Right now, if you go online and search for food resource centers on Google or through social media, that search history doesn’t stay private. It will be collected and potentially used by advertisers to provide you with targeted ads.
The students decided to create HungerBot to protect people’s privacy when it comes to the very personal topic of food insecurity.
Additionally, many rating services like Yelp and Facebook require that you give your name or other information in order to leave a review. Because of these factors, the students on the team found that there was limited information about the quality of food pantries online.
Because HungerBot is completely anonymous, there’s less risk to leaving a review. This feature encourages people to offer more information about their experience with a food pantry, creating a better online tracker of specifics about what each resource center is like.
The students on the team hope that the app, through eliminating privacy concerns, will begin making people more likely to seek help if they do not have enough to eat.
“70 percent of those in the lowest income bracket have a smartphone,” Vishen said. “This is a cool technological tool you can use to find food banks, and we think that it will change the attitude around food insecurity.”
The students created HungerBot after conducting 75 one-on-one interviews with UC Berkeley students and collecting information from anonymous surveys they posted online.

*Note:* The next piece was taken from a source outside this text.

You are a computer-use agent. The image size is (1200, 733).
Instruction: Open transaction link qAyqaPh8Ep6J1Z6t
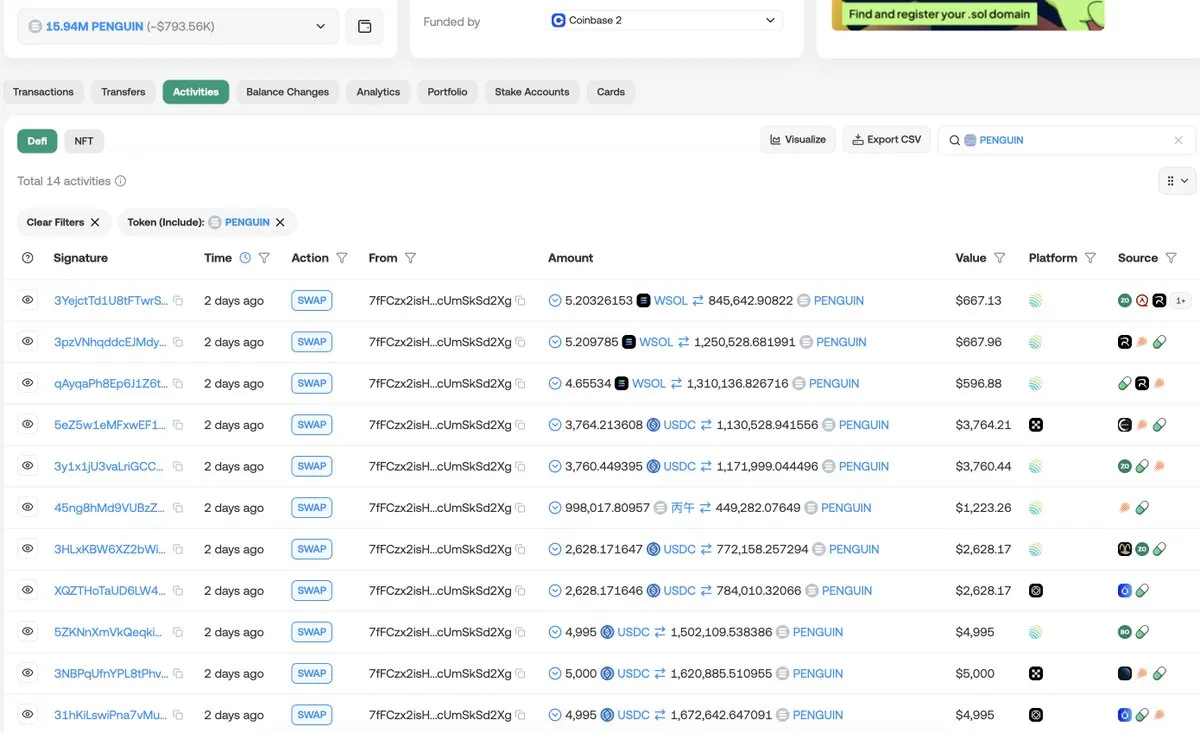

They plan to start by targeting students on college campuses and expand outward from there, operating as a nonprofit.
HungerBot was selected from among seven other projects created in Professor Leah Edwards’ Internet and Data Privacy Challenge Lab to continue on to the Sutardja Center for Entrepreneurship and Technology’s Collider Cup, where young entrepreneurs pitch their startups and compete against other top projects developed in SCET classes.
Edwards said that the students in her class had a particularly tough road to developing business ideas in her class because data privacy is a field that’s just now starting to erupt.
Many students who conducted interviews and surveys toward the beginning of the class found that people didn’t understand the risks of giving away their personal information on the web. They were perfectly content to giving away data like their birthday or names in order to use services like Facebook.
“In class, I led them through who might be the early adopters and who might be the people already known of the need for data privacy.” Edwards said. “[Food insecure people] would be a group that would have more sensitivity to privacy.”
But Edwards also noted that she thinks it’s only a matter of time before data security is an issue that’s on everybody’s mind –– not just those who have heightened needs for privacy.
Just throughout the course of the semester there were several major news events related to data privacy, most notably, Facebook’s huge data scandal in which consulting company Cambridge Analytica was shown to have used the platform to harvest personal information from 87 million people to influence voter opinions during the 2016 presidential election.
“I was really excited to teach this class because I feel like this generation will be the one to provide solutions (for data privacy),” Edwards said. “They’re going to be so much better prepared when they have jobs to think about the ramifications of decisions that are good for business and to take a broader human perspective to think about how to not make these privacy mistakes.”